Comment: Western adjusted Basin Electric's Network load for Western
peaking power service received, Dakota Gasification Company (DGC) load,
and Neal IV generation but has not explained or justified these
adjustments. Western should explain or correct this calculation.
Response: Firm peaking power service sold to Basin Electric was
adjusted out of Basin Electric's Network load and included in Western's
Network load because Western is responsible for transmission of peaking
power service. DGC load was adjusted out of Basin Electric's Network
load in the September 15, 1997, proposed IS Transmission Rates. DGC
load is included in Basin Electric's Network load in the IS
Transmission Rates in this Federal Register notice.
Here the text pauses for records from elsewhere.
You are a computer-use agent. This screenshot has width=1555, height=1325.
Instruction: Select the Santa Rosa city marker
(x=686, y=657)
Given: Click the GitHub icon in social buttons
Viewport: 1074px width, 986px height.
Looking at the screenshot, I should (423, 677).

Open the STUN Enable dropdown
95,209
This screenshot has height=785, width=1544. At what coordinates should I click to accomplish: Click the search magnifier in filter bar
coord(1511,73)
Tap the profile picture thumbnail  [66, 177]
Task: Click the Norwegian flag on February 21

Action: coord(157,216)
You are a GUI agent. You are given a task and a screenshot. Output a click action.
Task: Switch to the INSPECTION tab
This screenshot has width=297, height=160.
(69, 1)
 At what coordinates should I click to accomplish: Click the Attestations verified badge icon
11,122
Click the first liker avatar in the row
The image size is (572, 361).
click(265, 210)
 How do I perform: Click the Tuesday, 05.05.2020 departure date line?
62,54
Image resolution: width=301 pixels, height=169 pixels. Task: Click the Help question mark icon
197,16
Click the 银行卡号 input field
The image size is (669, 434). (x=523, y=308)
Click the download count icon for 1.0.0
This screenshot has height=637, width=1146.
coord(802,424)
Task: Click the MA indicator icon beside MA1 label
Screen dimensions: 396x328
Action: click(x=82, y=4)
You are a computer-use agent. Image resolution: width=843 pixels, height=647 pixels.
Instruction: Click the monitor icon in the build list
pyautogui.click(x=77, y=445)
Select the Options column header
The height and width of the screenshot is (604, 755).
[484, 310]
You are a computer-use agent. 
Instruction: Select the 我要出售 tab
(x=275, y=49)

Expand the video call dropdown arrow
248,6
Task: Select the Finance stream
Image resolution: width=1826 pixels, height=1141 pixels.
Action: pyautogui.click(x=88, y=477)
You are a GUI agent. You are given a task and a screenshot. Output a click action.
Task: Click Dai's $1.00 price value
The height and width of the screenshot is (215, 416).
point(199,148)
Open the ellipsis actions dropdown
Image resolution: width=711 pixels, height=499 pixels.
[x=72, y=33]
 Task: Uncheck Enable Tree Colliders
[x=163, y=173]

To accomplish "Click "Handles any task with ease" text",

Basin Electric's
load served by Neal IV generation is adjusted out of Basin Electric's
Network load because it does not utilize the IS Transmission System.
Comment: MAPP Service Schedule F payments to the IS participants
should be shown separately as revenue credits to Western, Basin
Electric, and Heartland revenue requirements since these revenues are
received separately.
Response: In the proposed IS rates, estimates of MAPP Service
Schedule F payments were shown separately for each IS participant as
the ``Calculated Value of Non-Firm Point-to-Point Transmission
Services.'' As the operator of the IS system, Western anticipates
receiving all MAPP Service Schedule F payments made to the IS
participants and then distributing these revenues back to the
participants according to the IS agreement.
Comment: Several comments were received that Western does not have
the authority to develop an IS Transmission Rate with Basin Electric
and Heartland based upon its ratemaking requirements.
Response: Western's authority to develop an IS Transmission Rate is
derived from the DOE Organization Act (42 U.S.C. 7101 et. seq.), and
the Reclamation Act of 1902 (43 U.S.C. 371 et. seq.), as amended and
supplemented by subsequent enactments. Western's Administrator has been
given wide discretion in fulfilling those power marketing functions.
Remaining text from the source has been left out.